9

I am trying to create a tool that labels refrigerator temperature readings. A reading is taken every 5 minutes, and its label identifies whether of not it was taken while the refrigerator was defrosting. Periodically, the refrigerator will defrost, meaning that a heater will turn on, causing the temperature to rise. Defrosts vary greatly in their height, duration, and shape. The only thing that is consistent about them is that they occur at constant time intervals (e.g. every 3 hours).

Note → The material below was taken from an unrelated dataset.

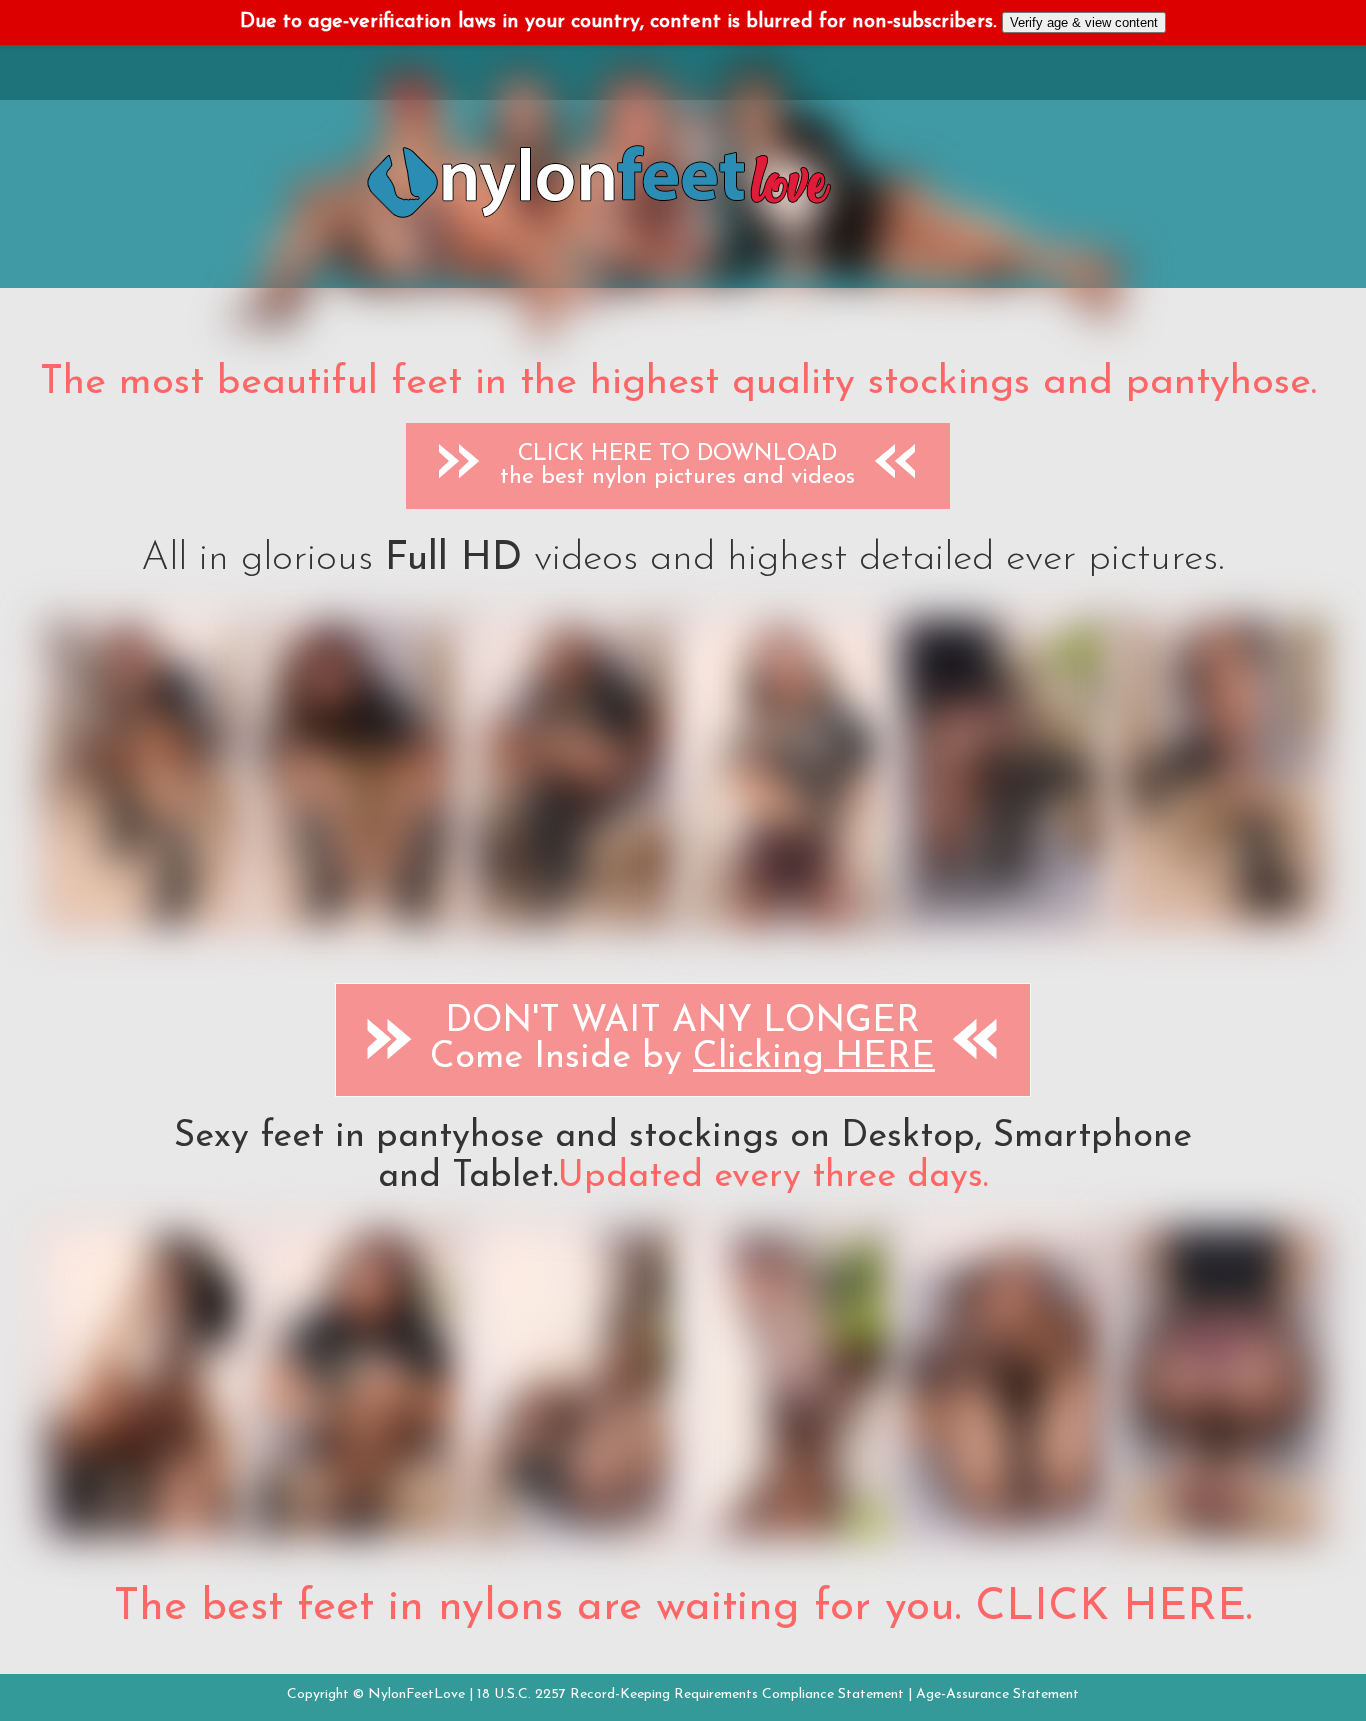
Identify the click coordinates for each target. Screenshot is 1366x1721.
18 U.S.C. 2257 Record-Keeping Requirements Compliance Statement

During normal operation (when the refrigerator is not defrosting), a refrigerator's temperature will bounce around as its compressor turns on and off and as its door is opened and shut. The image below shows an example of what a time series of temperature readings might look like, with defrosts shown in blue.

Example of Temperature Readings

I need to design a tool that can take a series of temperature readings and classify whether or not the LAST temperature reading (the rightmost one) is part of a defrost. The training data is comprised of a 1D array of temperature readings and an equal length 1D array that represents the class of the temperature readings (the class is either 0 or 1, where 1 means defrost).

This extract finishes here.